Dudó un instante antes de contestar.

—El día que supe quién era el asesino a quien perseguía —musitó—. El día que supe que eras tú —añadió, poniéndose en pie y mirándome desafiante—. Mátame ya.

—No creo que lo haga. Has sido muy considerada preparándome una muerte rápida, y a cambio de ello emularé, al menos, a Alypius y te salvaré. Pero comprenderás que no puedo dejar en libertad a una adversaria tan tenaz y resuelta. Puedo tolerar que seas un peligro para mi persona, pero no para el rey.

Me volví hacia el optio.

—Detén a todos los de la casa, criados incluidos, menos a la muchacha de Sérica. A ella déjala, y llévate a los demás ante el praefectus Liberius y que los reparta entre los lupanares con licencia. A él le gustará la tarea. La casa queda clausurada; pon guardia en ella día y noche a partir de ahora.

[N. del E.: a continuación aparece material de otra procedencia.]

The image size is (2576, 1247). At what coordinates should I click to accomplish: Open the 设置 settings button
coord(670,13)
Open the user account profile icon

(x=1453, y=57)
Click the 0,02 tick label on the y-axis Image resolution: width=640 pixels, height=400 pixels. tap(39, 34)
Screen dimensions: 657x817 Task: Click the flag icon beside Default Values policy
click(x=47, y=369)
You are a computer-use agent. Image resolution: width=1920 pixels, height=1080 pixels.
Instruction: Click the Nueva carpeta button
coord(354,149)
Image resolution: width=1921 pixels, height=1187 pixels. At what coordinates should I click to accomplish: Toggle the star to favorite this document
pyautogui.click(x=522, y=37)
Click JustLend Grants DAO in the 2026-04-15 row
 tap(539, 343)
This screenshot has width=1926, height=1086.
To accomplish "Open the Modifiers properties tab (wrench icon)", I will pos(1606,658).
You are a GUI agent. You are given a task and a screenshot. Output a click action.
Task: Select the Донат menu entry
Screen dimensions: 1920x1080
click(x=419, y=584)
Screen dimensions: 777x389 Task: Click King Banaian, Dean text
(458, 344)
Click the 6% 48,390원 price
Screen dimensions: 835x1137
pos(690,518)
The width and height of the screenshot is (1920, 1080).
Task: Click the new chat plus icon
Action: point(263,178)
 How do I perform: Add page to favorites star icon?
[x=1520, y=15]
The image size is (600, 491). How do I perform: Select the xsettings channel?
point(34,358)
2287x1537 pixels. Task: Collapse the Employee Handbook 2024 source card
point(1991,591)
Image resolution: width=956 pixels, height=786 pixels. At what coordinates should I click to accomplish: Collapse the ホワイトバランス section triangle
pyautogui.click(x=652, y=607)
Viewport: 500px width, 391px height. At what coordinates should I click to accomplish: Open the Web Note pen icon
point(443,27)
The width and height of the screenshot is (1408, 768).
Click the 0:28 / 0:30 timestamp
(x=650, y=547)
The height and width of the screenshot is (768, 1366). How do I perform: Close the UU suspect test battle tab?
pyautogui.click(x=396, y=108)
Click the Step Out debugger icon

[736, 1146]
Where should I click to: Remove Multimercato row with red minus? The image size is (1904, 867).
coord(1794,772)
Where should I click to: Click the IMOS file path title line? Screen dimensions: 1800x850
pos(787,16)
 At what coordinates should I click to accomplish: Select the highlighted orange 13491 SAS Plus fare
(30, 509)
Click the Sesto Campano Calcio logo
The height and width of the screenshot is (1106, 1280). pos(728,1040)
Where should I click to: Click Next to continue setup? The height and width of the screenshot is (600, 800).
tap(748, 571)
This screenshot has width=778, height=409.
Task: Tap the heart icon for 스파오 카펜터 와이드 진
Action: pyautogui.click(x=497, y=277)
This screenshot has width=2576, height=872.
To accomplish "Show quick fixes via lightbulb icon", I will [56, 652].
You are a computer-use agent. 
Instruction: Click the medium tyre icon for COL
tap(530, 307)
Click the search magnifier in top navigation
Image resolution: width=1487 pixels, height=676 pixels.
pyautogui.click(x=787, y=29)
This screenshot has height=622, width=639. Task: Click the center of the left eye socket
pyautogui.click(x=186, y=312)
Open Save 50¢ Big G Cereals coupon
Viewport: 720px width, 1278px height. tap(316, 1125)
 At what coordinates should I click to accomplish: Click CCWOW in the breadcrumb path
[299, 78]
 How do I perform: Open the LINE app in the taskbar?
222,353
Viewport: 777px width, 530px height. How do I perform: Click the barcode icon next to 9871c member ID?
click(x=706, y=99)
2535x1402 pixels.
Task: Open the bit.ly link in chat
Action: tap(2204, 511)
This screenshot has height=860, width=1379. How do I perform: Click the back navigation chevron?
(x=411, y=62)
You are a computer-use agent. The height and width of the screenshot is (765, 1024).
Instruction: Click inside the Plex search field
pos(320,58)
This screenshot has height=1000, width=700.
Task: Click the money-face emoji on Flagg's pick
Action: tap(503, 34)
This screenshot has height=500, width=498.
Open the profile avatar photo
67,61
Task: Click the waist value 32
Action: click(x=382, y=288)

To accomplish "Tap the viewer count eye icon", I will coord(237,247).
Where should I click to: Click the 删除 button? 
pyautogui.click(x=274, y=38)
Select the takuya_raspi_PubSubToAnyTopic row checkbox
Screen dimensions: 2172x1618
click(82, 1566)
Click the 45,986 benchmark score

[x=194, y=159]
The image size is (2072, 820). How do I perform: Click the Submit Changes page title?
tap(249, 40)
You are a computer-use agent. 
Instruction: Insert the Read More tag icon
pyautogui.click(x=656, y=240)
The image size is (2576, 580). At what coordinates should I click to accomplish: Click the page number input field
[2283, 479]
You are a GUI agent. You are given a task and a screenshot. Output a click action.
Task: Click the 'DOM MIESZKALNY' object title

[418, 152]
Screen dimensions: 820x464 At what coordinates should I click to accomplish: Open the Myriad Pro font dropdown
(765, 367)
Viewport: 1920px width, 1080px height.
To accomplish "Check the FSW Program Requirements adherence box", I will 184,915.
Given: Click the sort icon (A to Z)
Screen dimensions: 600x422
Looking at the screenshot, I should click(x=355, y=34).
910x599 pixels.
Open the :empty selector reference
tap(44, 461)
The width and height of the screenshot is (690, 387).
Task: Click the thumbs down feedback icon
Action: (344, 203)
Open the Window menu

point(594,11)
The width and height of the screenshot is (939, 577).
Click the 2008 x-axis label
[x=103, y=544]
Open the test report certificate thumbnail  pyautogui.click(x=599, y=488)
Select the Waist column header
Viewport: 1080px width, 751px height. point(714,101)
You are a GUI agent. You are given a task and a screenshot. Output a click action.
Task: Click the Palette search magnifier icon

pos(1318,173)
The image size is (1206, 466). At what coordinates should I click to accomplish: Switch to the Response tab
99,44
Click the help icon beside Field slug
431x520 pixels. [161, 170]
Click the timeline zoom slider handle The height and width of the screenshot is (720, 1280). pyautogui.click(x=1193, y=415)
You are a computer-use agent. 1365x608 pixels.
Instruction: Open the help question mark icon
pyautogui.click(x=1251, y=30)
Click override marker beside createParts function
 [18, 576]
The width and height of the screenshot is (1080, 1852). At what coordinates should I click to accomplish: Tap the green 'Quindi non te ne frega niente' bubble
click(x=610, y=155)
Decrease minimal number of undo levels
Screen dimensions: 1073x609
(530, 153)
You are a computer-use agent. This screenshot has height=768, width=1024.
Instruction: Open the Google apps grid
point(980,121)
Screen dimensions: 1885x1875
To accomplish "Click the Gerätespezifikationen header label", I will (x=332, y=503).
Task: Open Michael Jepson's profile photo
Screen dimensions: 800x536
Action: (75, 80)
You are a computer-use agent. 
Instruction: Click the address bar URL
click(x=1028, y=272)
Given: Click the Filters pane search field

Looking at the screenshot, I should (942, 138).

El optio saludó y se retiró con los soldados.

—Quedarás confinada por el resto de tus días, Livia. La muchacha seres será tu única sirviente. Los guardias se encargarán de traer provisiones y cuanto necesites, o de llevar mensajes, pero no volverás a salir de esta casa ni se permitirá entrar en ella a nadie.

—Thorn, te digo que prefiero morir a estar presa.

—Esto no se parece en nada al Tullianum, que me imagino tú no has visto; yo sí.

—Thorn, déjame sólo un instante el cuchillito, te lo suplico. Por lo que fuimos…

—Livia, lo que fuimos queda lejos, muy lejos. Mira cómo somos: dos viejos. Yo mismo, pese a que siempre he andado de un lado para otro, seguramente no encontraría inaguantable estar confinado el tiempo que me queda.

—Creo que tienes razón —dijo, abatida de pronto.

—Y si alguna vez te resulta insoportable, Livia —el encierro o la vejez— no necesitas el cuchillo. Te bastará con besar a tu sirvienta.

—Yo no beso a las mujeres —replicó con una carcajada sarcástica.

Yo reflexioné un instante y dije:

—Ni siquiera a mí me besaste jamás.

La abracé y puse mis labios en los suyos. Durante un largo minuto se limitó a no resistirse, y, luego, me devolvió dulcemente el beso. Pero en seguida noté que temblaba levemente y me rehuía; sus ojos buscaron los míos, pero no vi en ella expresión de ofensa o disgusto, sino un gesto de perplejidad que poco a poco se transformó en asombro. Me marché y la dejé allí, plantada.